▸ **Exercise**:
Answer these questions using the forum thread below.
(a) Which graphics card does erocker say they had hoped to replace with an AMD card this year?
(b) In how many hours does Xzibit say Intel has its presentation?
(c) What processor does chaosmassive get a flashback to?

▸ **Extracted text**:
★ ★ ★ ★

Personally, I'm really liking the look of the 3900x.


----------



## R0H1T (May 27, 2019)

Metroid said:


> 12 cores and not 5 ghz at $499, no 16 cores, milking time for amd


Considering the competition has less cores & less IPC, though higher clocks, I can't see who's AMD milking?


----------



## Xzibit (May 27, 2019)

Same MSRP as 2700X -> 3700X



KainXS said:


> I'm guessing they did not need the 16 core part with Intels current fails but the 12 core still looks delicious.



Remember the Intel Roadmap leaked from Dell presentation only shows Intel moving to a 10c.  Intel has their presentation in 26hrs. We'll see then if anything new is shown.


----------



## erocker (May 27, 2019)

CPU's are impressive! Kind of lost hope in replacing my GTX 1080 with an AMD card this year unfortunately.


----------



## Metroid (May 27, 2019)

Xzibit said:


> Same MSRP as 2700X -> 3700X
> Remember the Intel Roadmap leaked from Dell presentation only shows Intel moving to a 10c.  Intel has their presentation in 26hrs. We'll see then if anything new is shown.



If Intel does not come with a 12  or 16 cores in future amd will be like Intel has been past few years, milking the bullshit. I knew they would back down this time, they have the perfect time to let the hype train die with 12 cores. I would not buy the 16 cores but I really wanted amd to deliver, i guess i was an overhoper fool. TDP review might have been the case here but if that is true then amd will never launch 16 cores on 7nm.


----------



## chaosmassive (May 27, 2019)

TheGuruStud said:


> Don't worry, you can get the 9900KS at 300W for 5 ghz


I just get FX 9590 flashback, oh god



erocker said:


> CPU's are impressive! Kind of lost hope in replacing my GTX 1080 with an AMD card this year unfortunately.

★ ★ ★ ★

▸ **Data segment**:
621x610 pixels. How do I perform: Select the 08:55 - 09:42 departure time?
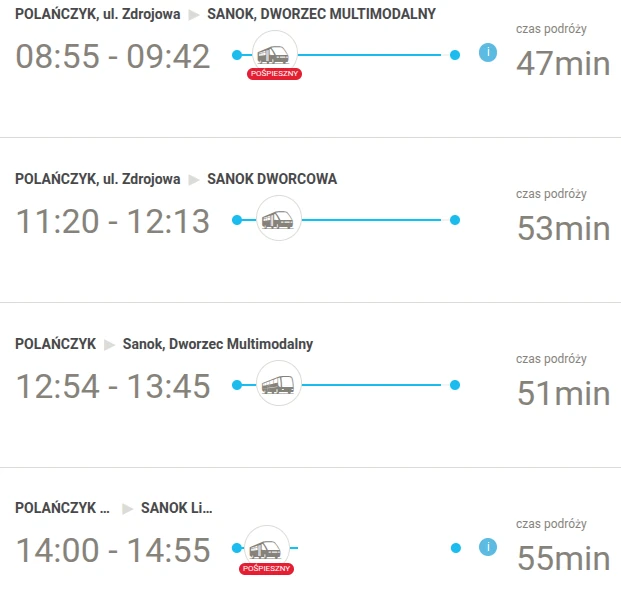click(113, 57)
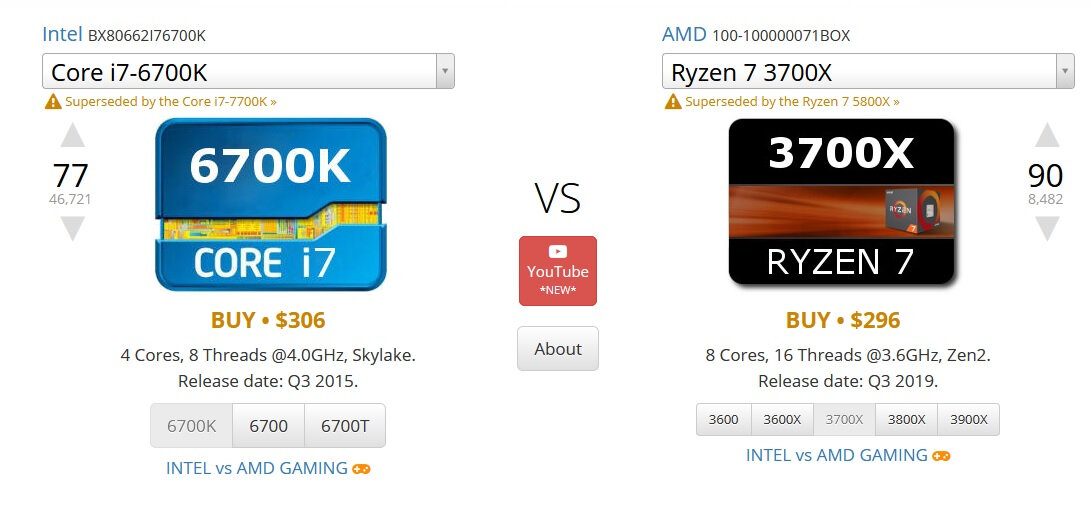
Task: Downvote the Core i7-6700K
Action: click(x=73, y=229)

★ ★ ★ ★

▸ **Output of the task**:
(a) A GTX 1080.
(b) 26 hours.
(c) The FX 9590.